_Items from a dataset_
☆ ☆ ☆ ☆

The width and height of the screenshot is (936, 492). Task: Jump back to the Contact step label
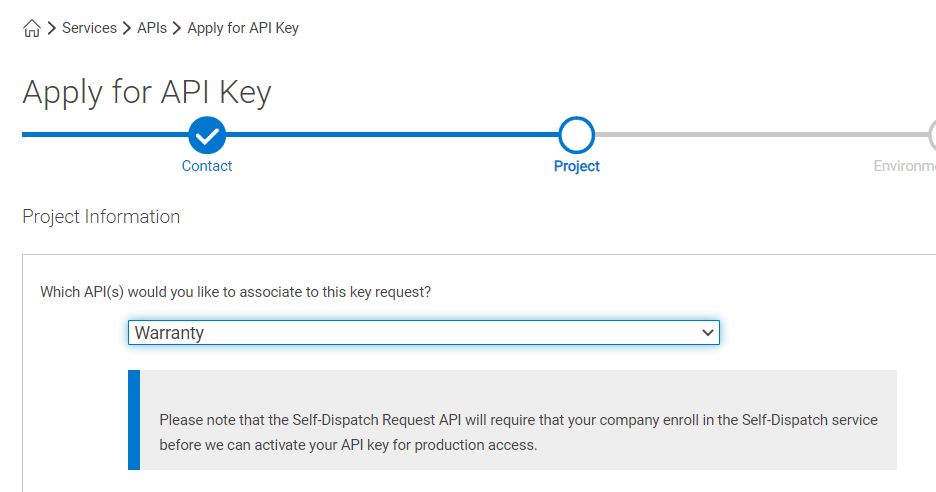point(207,166)
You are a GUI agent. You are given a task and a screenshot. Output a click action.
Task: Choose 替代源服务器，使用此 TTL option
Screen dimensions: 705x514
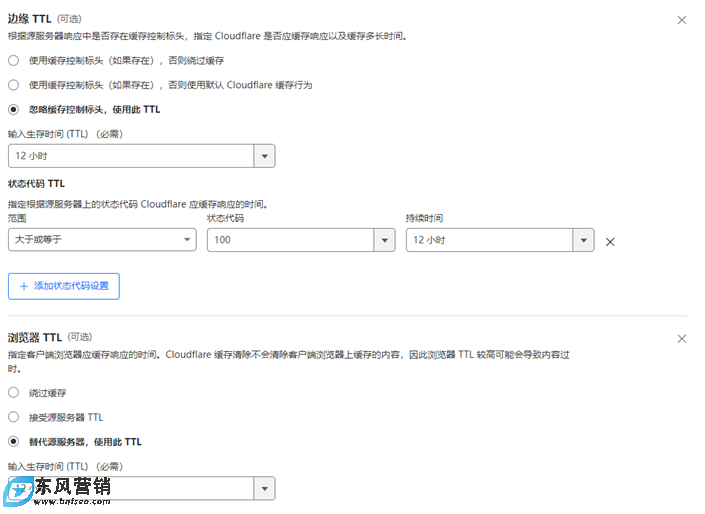click(x=14, y=441)
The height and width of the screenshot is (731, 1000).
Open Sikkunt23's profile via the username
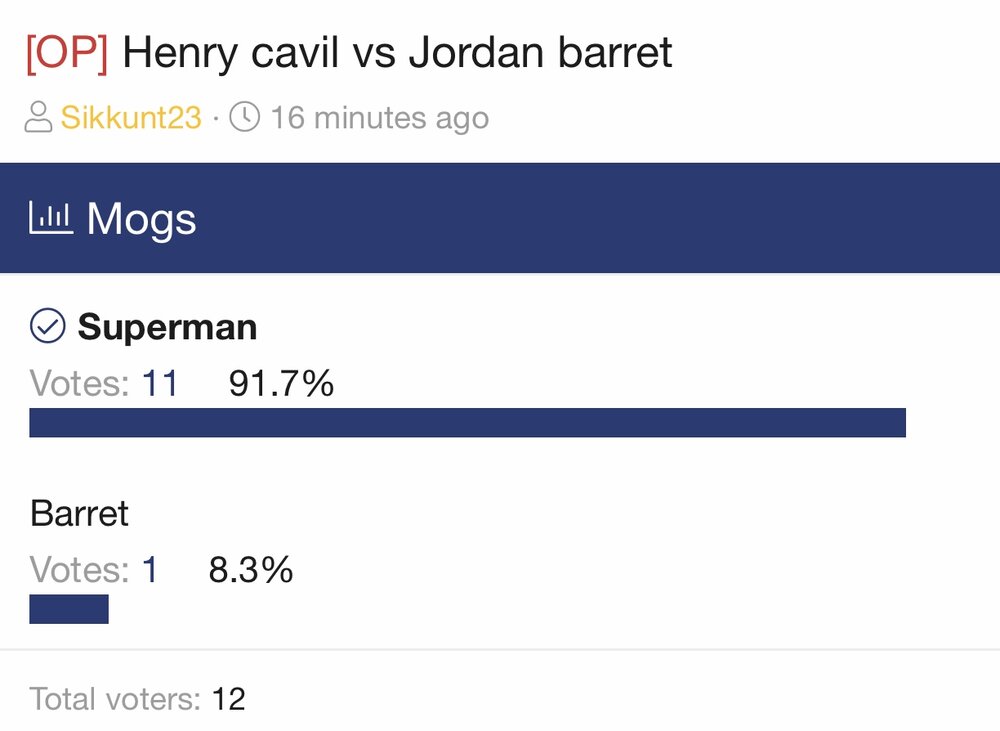tap(131, 118)
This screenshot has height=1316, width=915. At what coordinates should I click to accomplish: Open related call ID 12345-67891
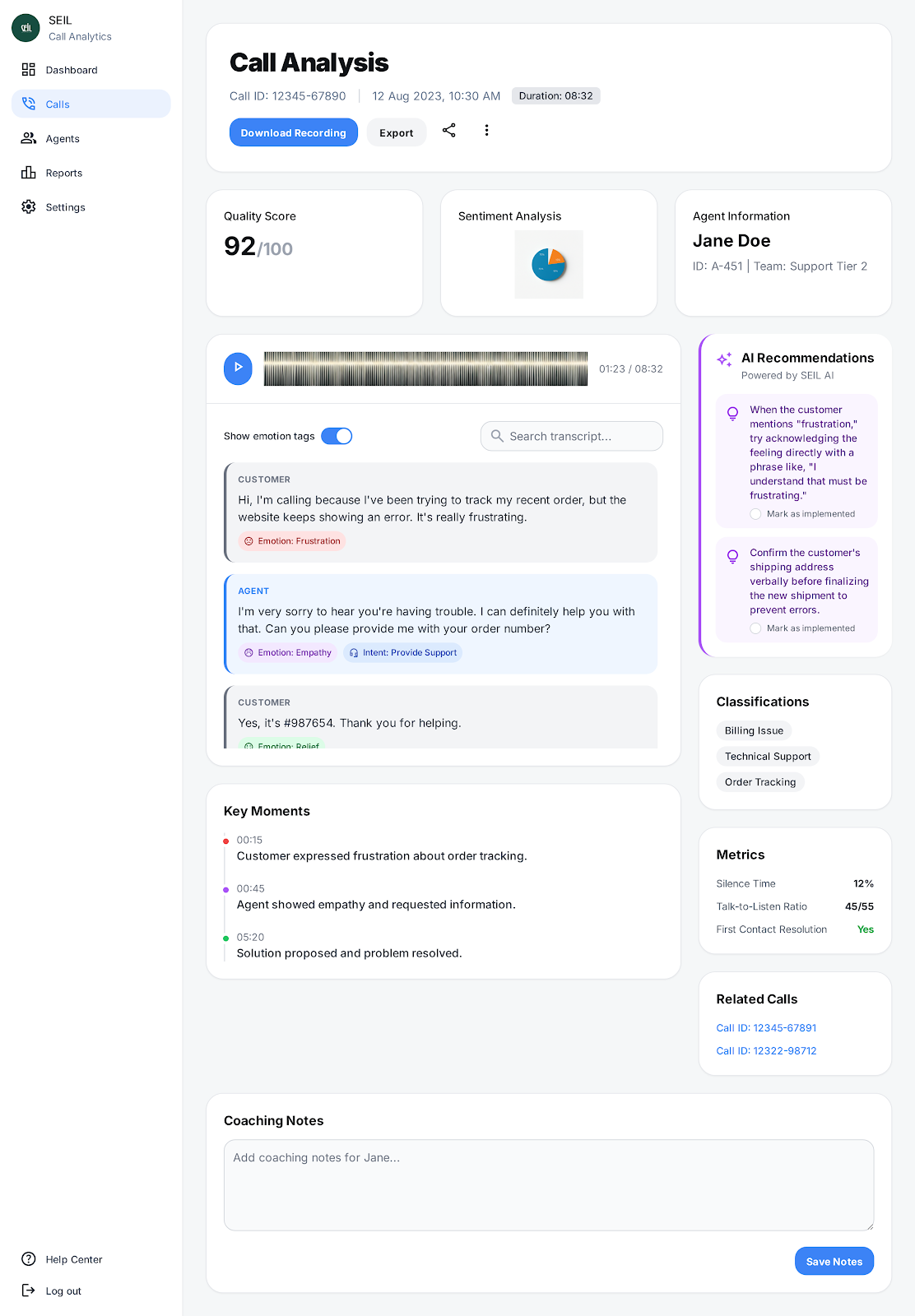point(766,1028)
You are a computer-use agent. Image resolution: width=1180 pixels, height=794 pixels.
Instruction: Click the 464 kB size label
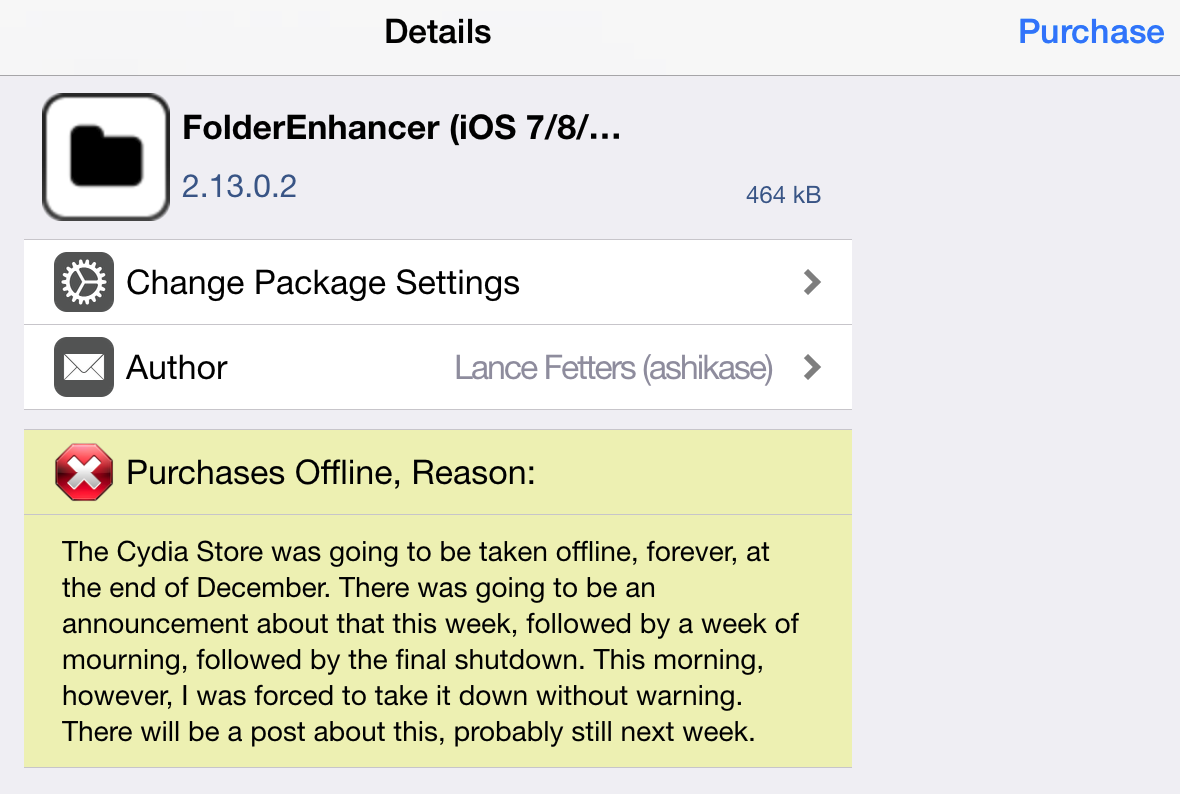coord(783,195)
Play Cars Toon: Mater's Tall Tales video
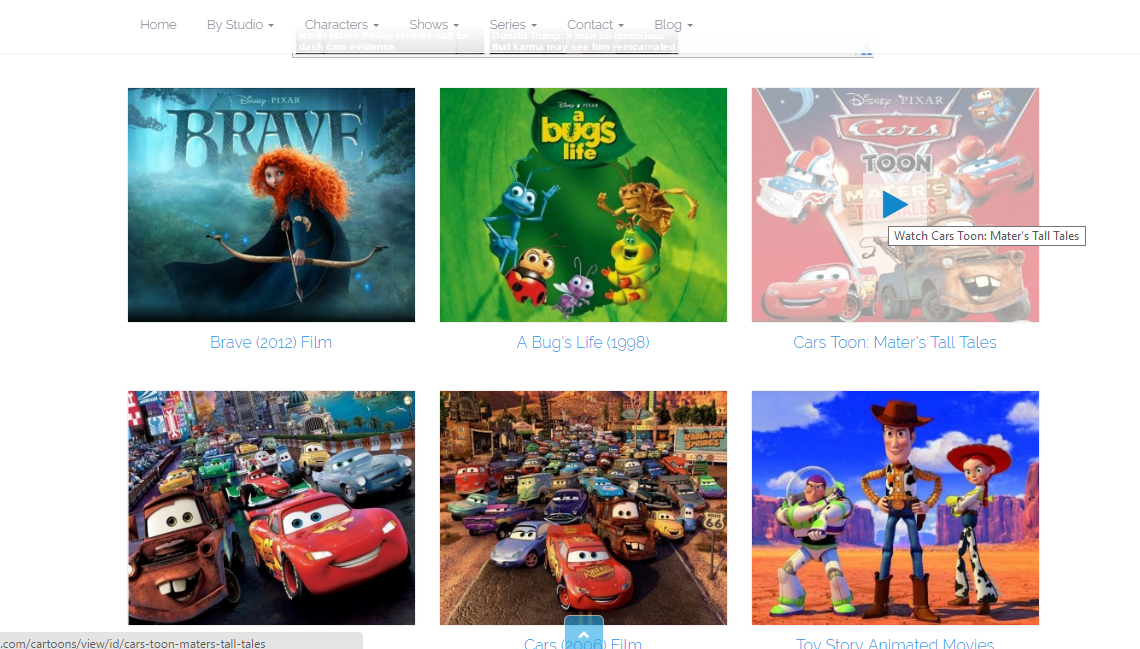 pos(895,204)
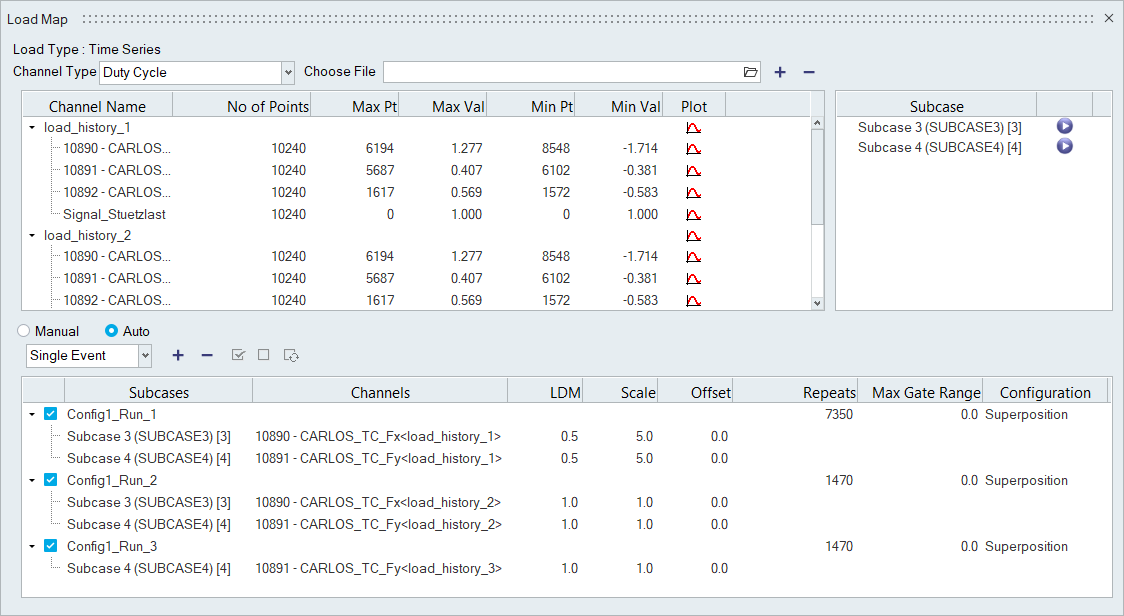The image size is (1124, 616).
Task: Click the channel table scroll-down arrow
Action: coord(817,303)
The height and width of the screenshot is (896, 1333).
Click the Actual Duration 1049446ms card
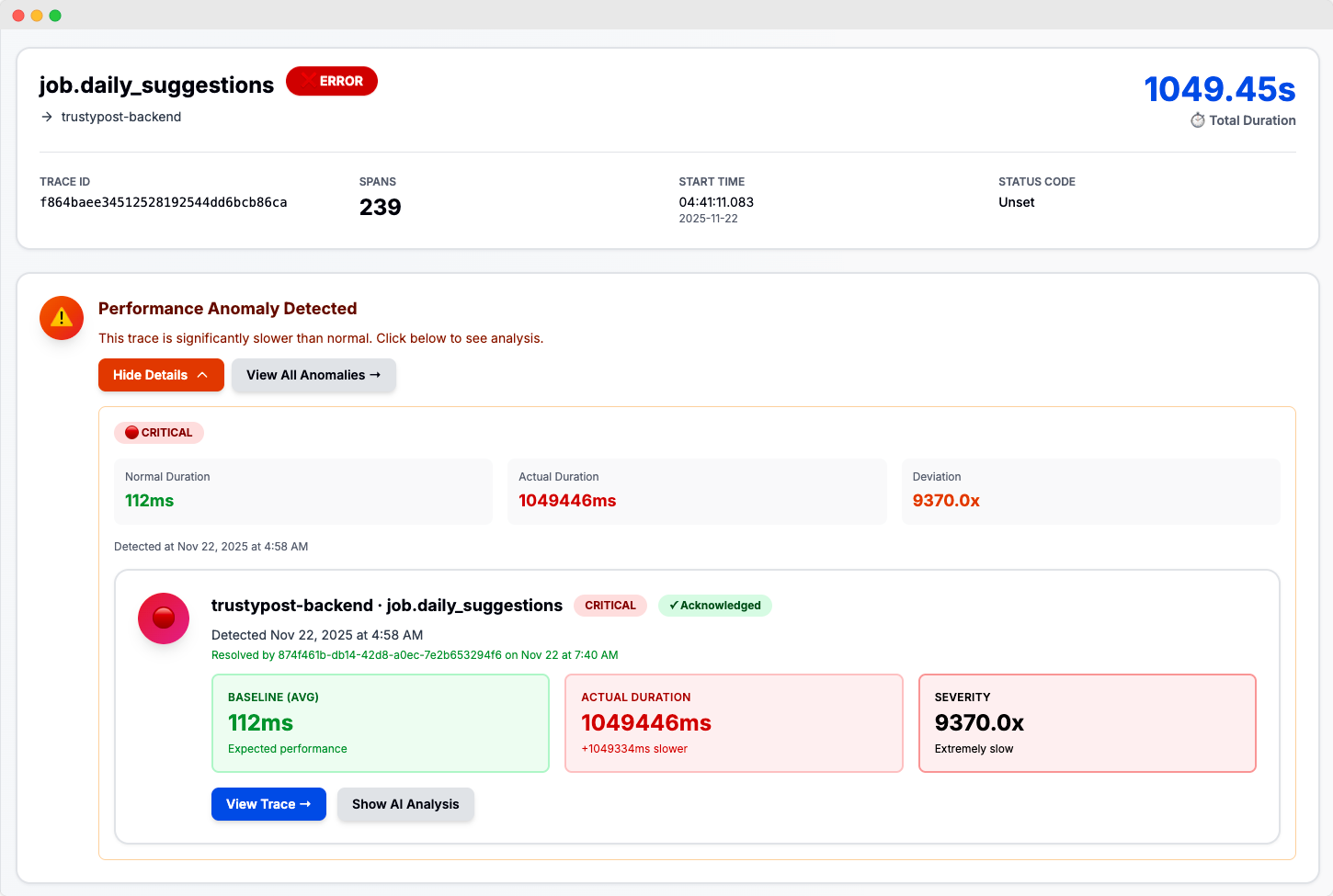click(x=696, y=491)
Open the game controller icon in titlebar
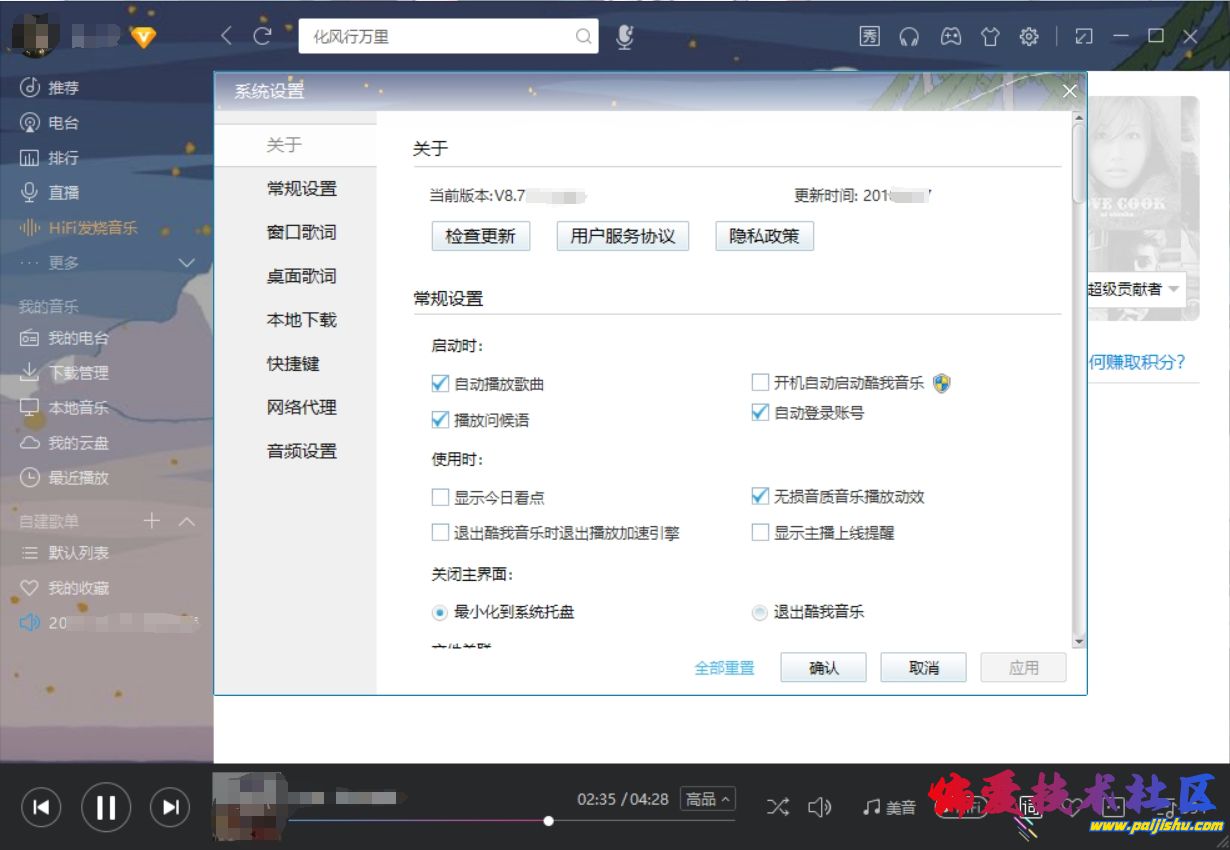The width and height of the screenshot is (1230, 850). 950,36
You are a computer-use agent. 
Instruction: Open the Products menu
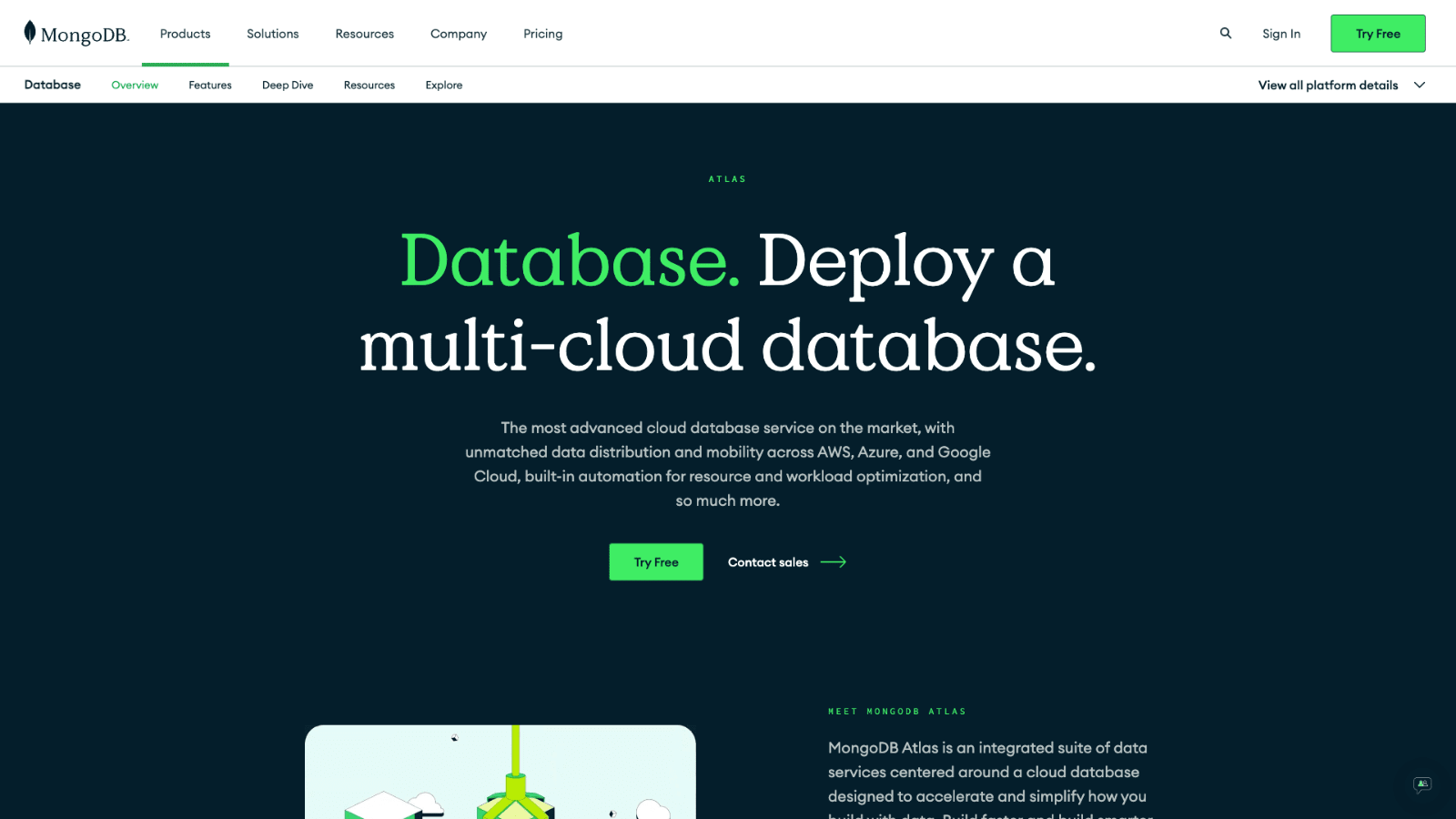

☆ ☆ ☆ ☆

_Problem requirements_
Each record above should come back exactly the same, only without its pictures.

_Output for this task_
The width and height of the screenshot is (936, 492). Task: Jump back to the Contact step label
point(207,166)
You are a GUI agent. You are given a task and a screenshot. Output a click action.
Task: Choose 替代源服务器，使用此 TTL option
Screen dimensions: 705x514
click(x=14, y=441)
The height and width of the screenshot is (731, 1000).
Open Sikkunt23's profile via the username
tap(131, 118)
This screenshot has height=1316, width=915. At what coordinates should I click to accomplish: Open related call ID 12345-67891
point(766,1028)
You are a computer-use agent. Image resolution: width=1180 pixels, height=794 pixels.
Instruction: Click the 464 kB size label
coord(783,195)
Play Cars Toon: Mater's Tall Tales video
 pos(895,204)
The image size is (1124, 616).
Task: Click the channel table scroll-down arrow
Action: coord(817,303)
The height and width of the screenshot is (896, 1333).
Click the Actual Duration 1049446ms card
click(x=696, y=491)
Open the game controller icon in titlebar
The width and height of the screenshot is (1230, 850). 950,36
You are a computer-use agent. 
Instruction: Open the Products menu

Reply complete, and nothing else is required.